**AIM OF THE TASK:** Look through the lines below and copy each one that includes "target".

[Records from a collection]
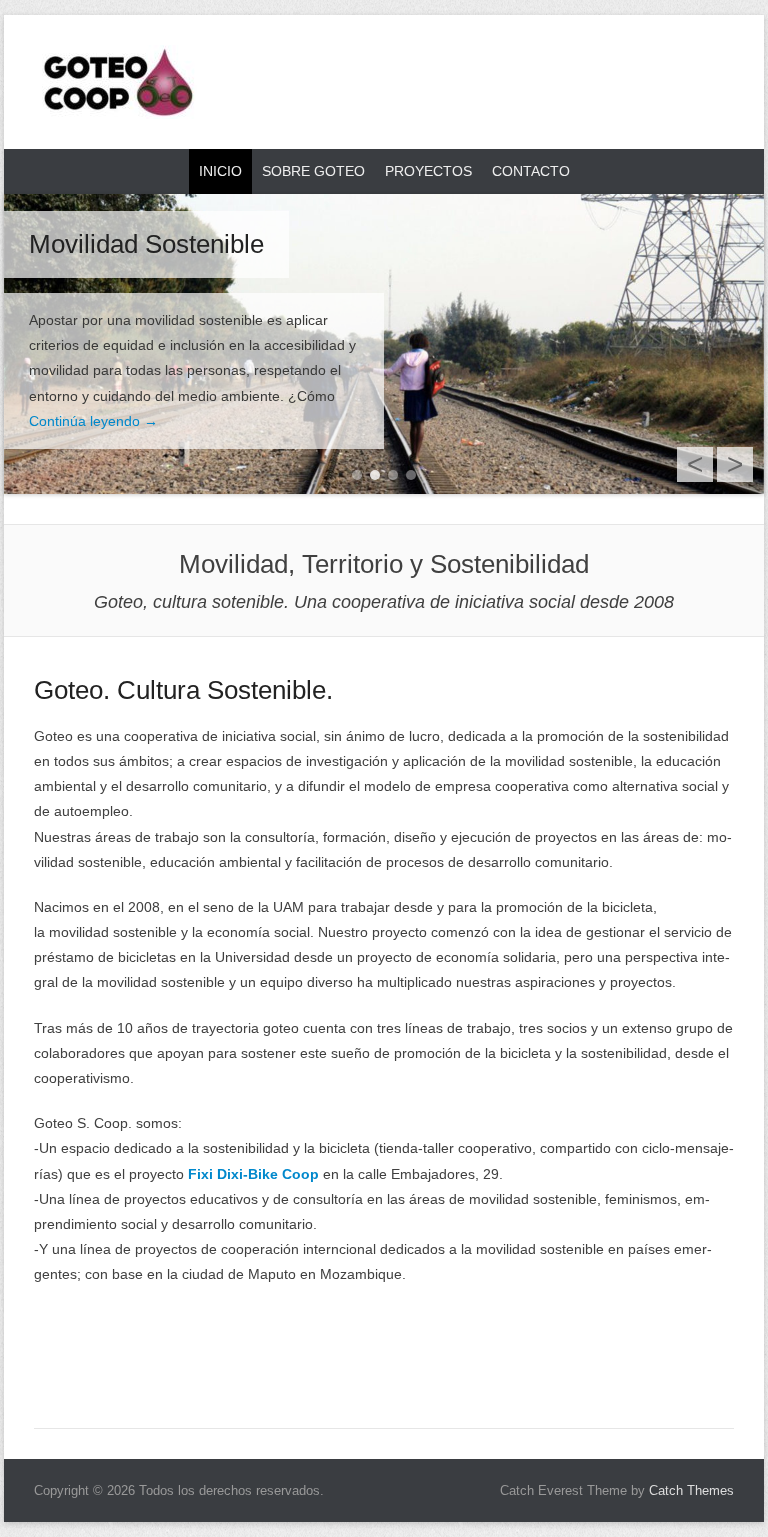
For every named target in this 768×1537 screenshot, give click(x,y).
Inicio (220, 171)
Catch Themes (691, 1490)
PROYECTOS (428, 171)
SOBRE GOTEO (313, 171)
---
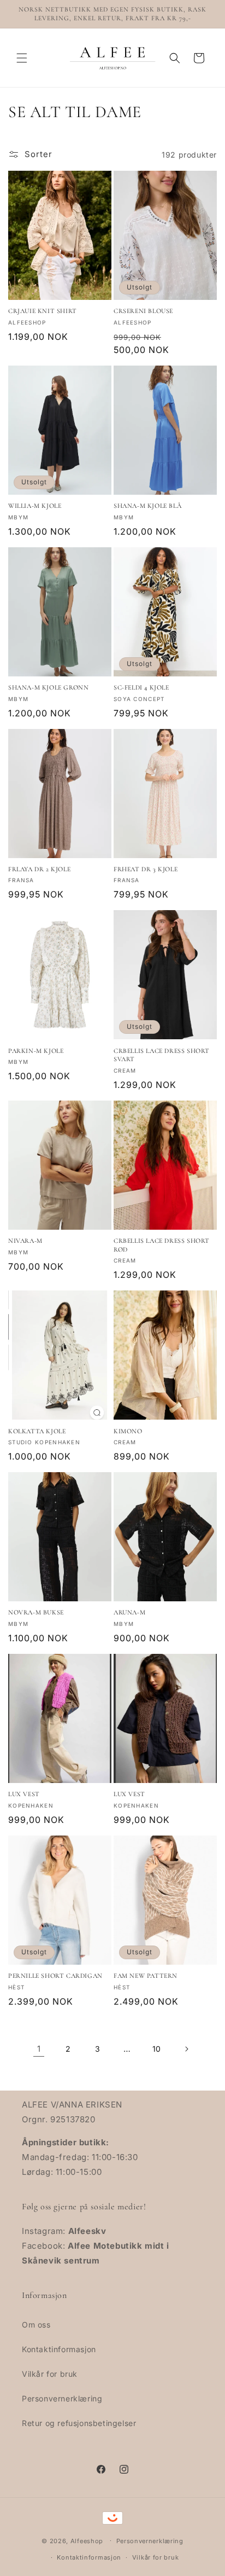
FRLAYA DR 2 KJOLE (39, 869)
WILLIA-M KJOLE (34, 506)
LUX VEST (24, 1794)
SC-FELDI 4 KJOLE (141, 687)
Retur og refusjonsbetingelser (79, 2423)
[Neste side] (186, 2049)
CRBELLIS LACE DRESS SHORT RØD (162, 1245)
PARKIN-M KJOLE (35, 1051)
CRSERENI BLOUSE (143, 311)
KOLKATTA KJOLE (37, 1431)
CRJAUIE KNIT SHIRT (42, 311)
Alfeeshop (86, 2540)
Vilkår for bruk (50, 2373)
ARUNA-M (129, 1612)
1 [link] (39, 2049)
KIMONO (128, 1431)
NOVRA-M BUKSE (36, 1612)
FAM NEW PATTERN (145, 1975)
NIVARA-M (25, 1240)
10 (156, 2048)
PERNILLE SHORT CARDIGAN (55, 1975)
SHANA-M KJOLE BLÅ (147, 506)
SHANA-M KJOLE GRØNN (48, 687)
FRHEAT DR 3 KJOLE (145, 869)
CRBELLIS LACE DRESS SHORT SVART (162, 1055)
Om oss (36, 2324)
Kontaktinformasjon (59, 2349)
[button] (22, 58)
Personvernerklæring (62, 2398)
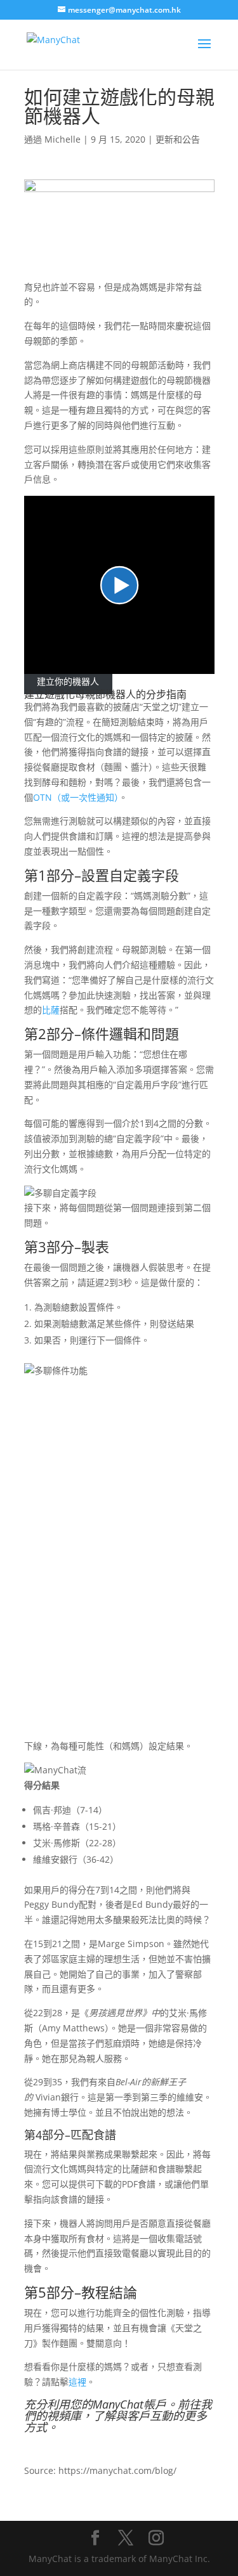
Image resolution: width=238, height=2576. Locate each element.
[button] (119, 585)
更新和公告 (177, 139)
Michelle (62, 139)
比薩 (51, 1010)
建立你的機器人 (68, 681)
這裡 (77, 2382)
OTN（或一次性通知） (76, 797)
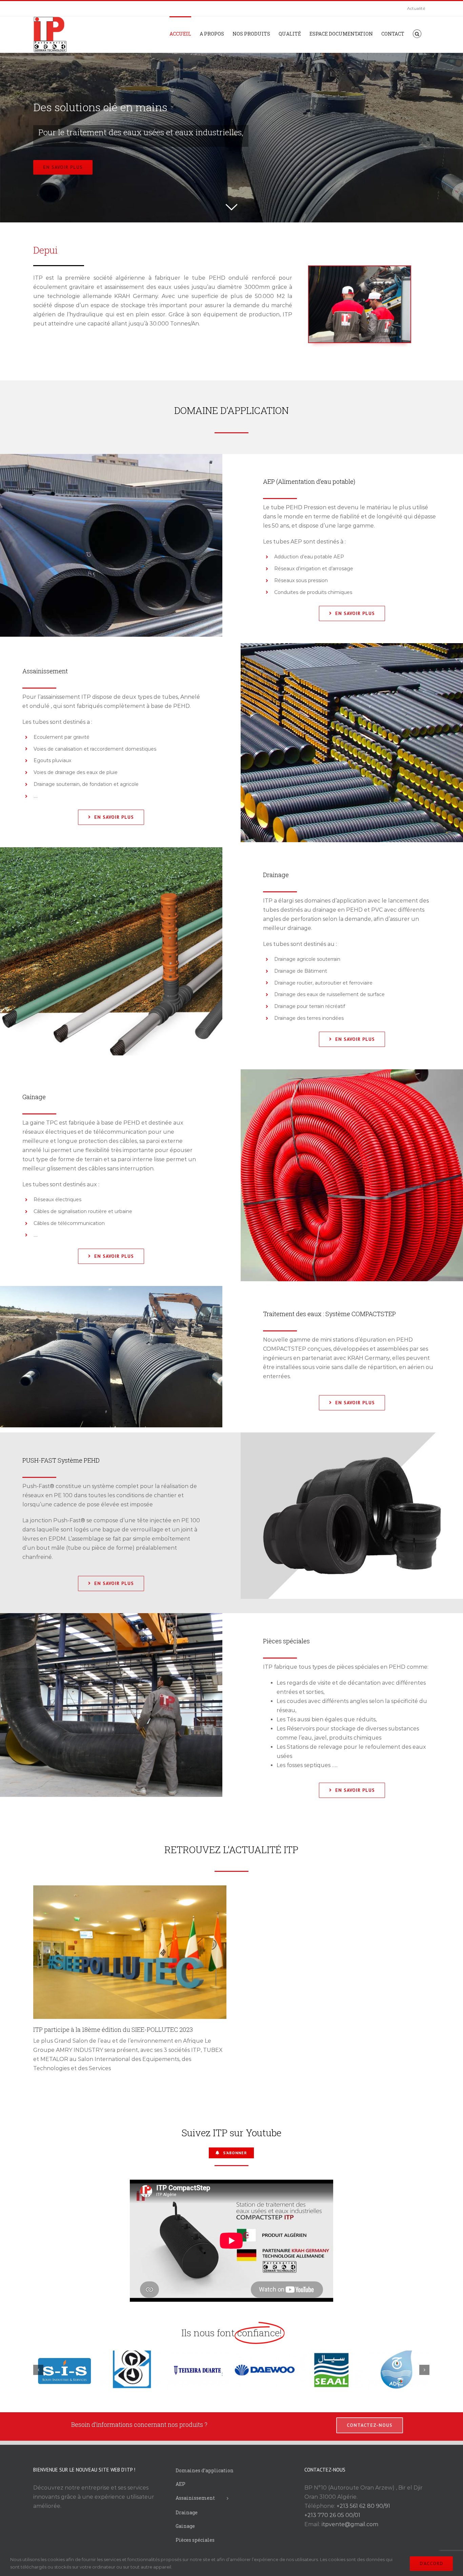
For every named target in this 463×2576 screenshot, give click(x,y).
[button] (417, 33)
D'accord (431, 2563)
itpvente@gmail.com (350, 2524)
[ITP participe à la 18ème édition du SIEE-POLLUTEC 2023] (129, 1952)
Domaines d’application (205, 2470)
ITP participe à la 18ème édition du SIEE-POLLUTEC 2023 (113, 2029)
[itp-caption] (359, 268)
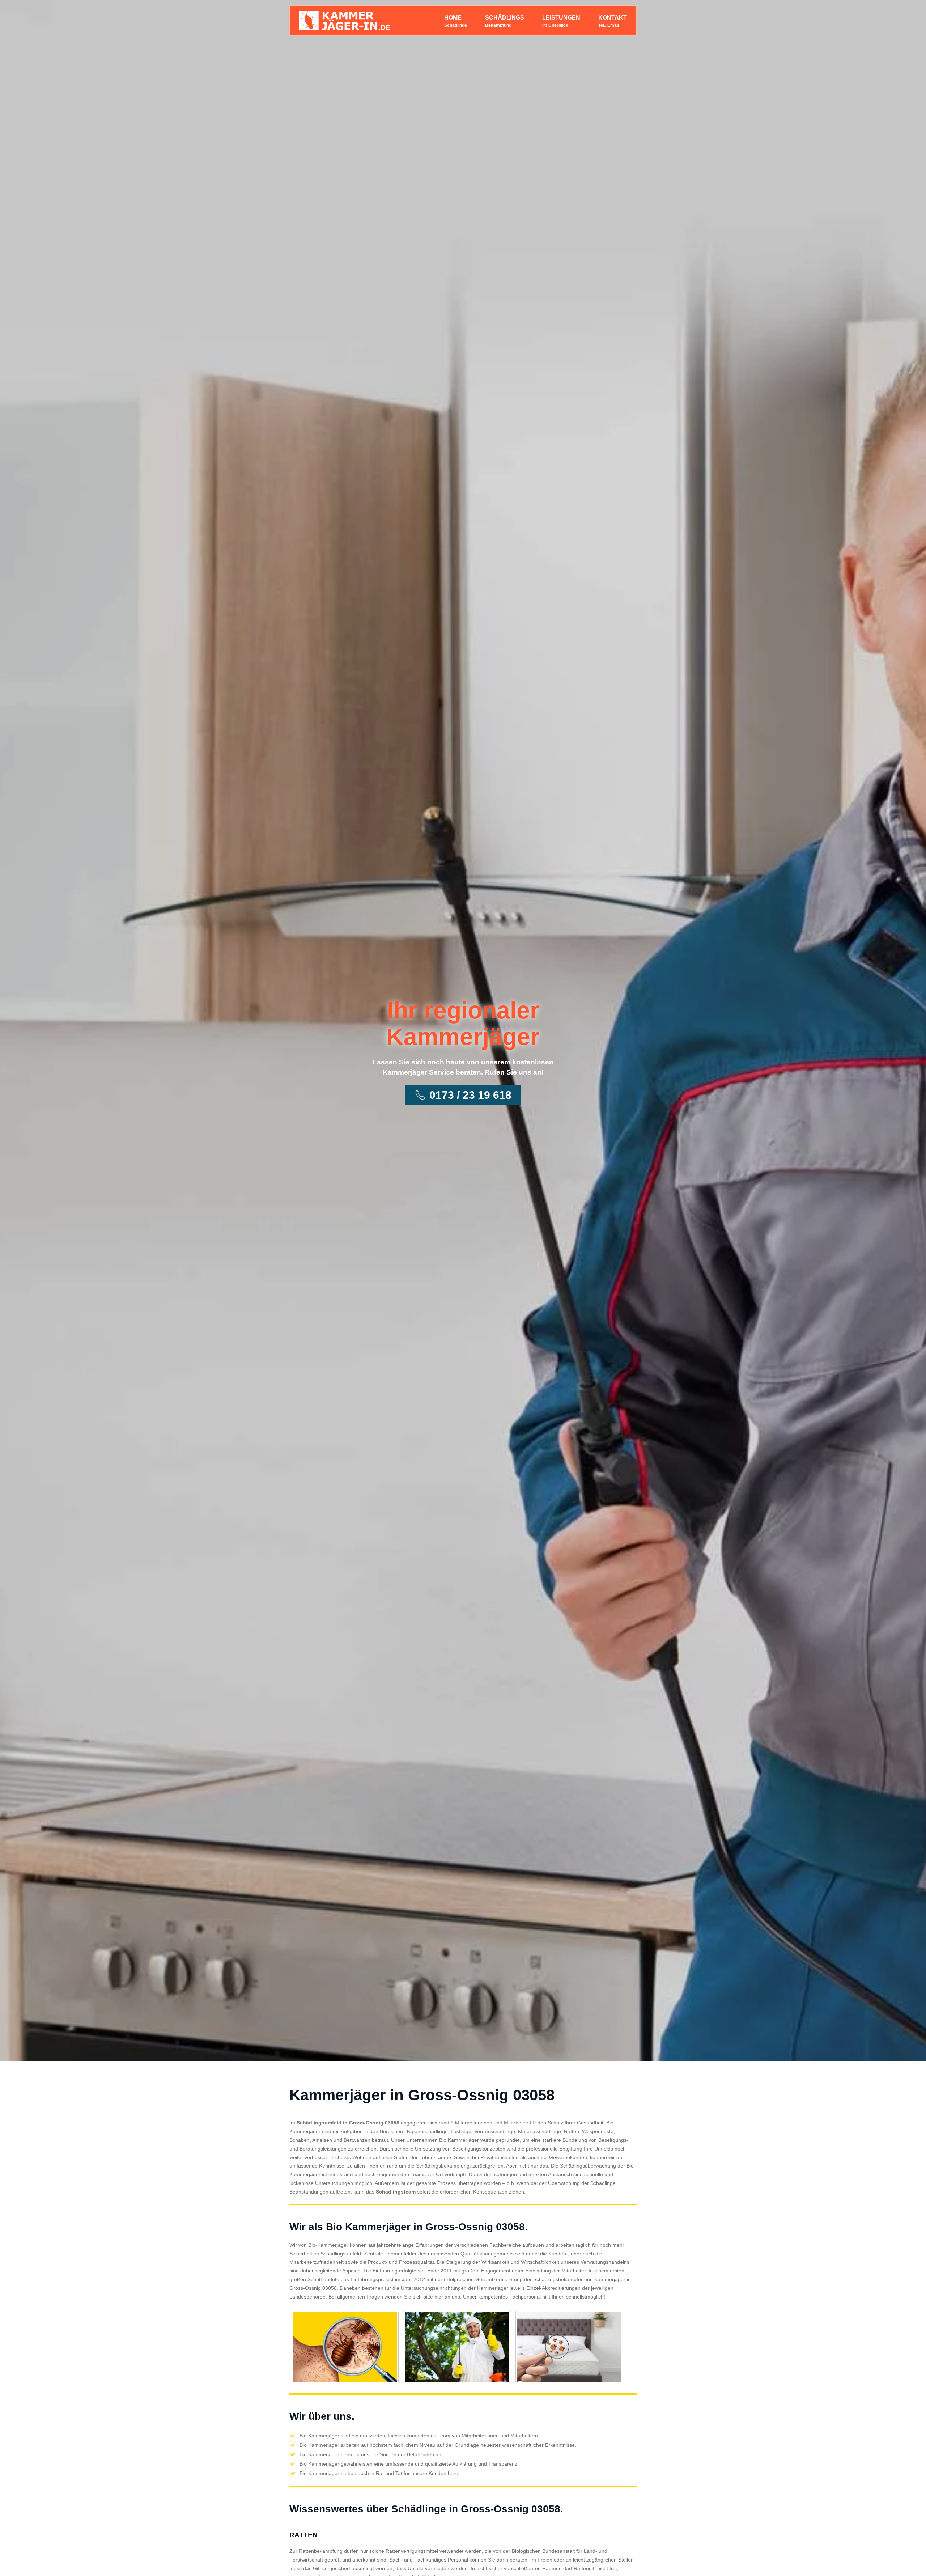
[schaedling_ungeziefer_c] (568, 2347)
* * *
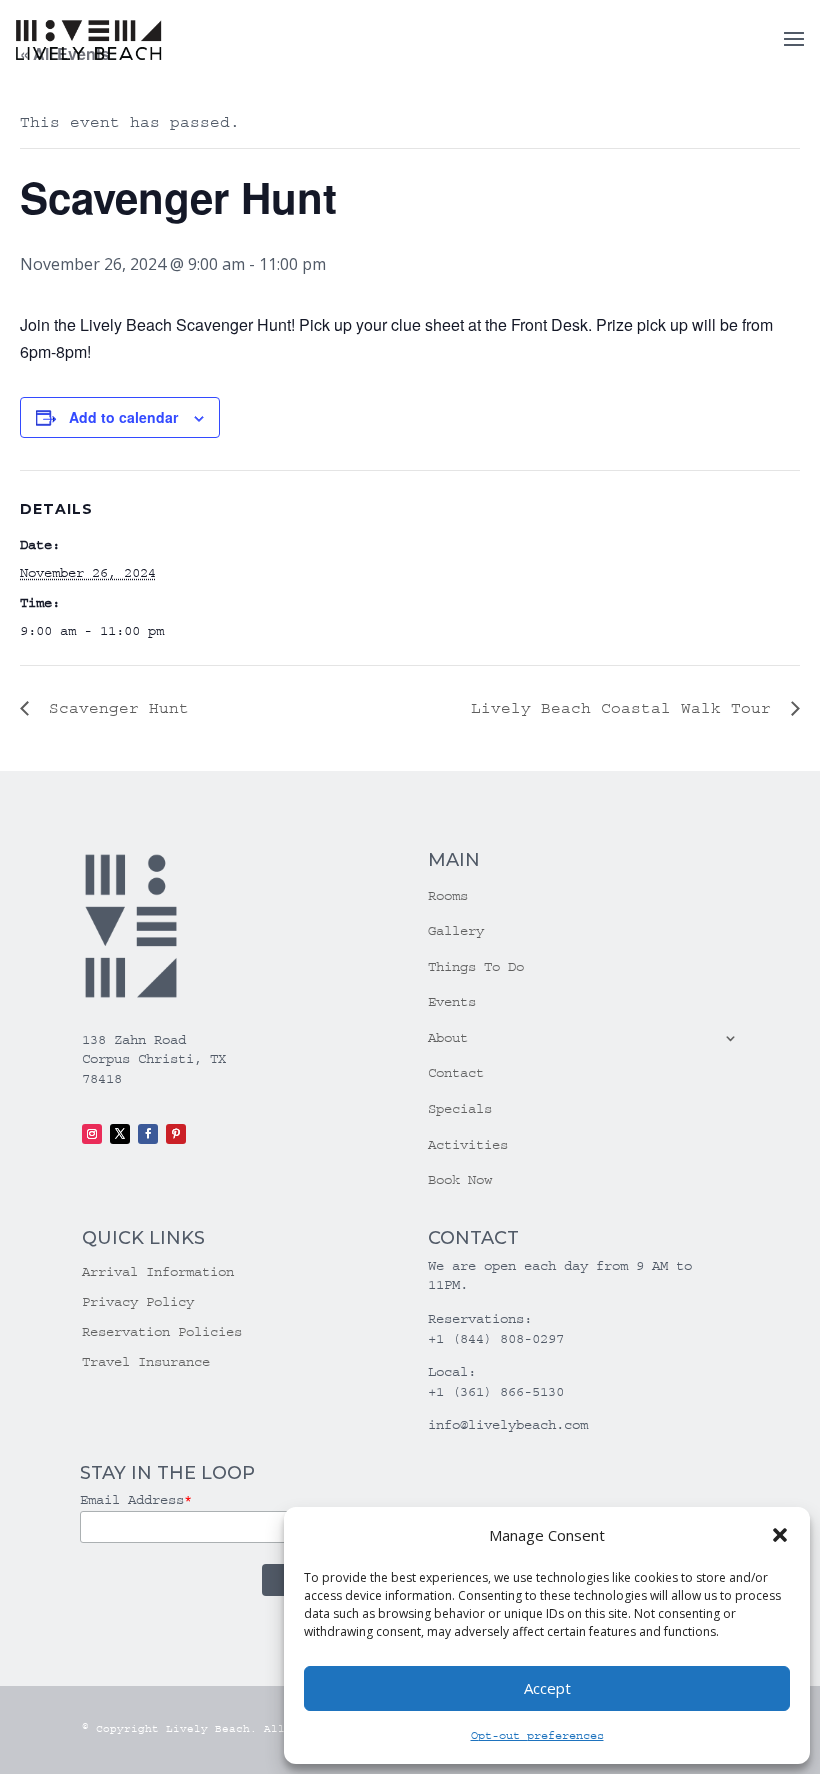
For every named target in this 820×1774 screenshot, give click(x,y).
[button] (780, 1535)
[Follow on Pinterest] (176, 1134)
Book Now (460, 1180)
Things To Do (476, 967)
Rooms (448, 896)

**EXERCISE SOLUTION:**
For every named target in this 768×1537 screenshot, give click(x,y).
For every named target in this 463×2576 screenshot, give click(x,y).
For every named target in this 820×1774 screenshot, give click(x,y).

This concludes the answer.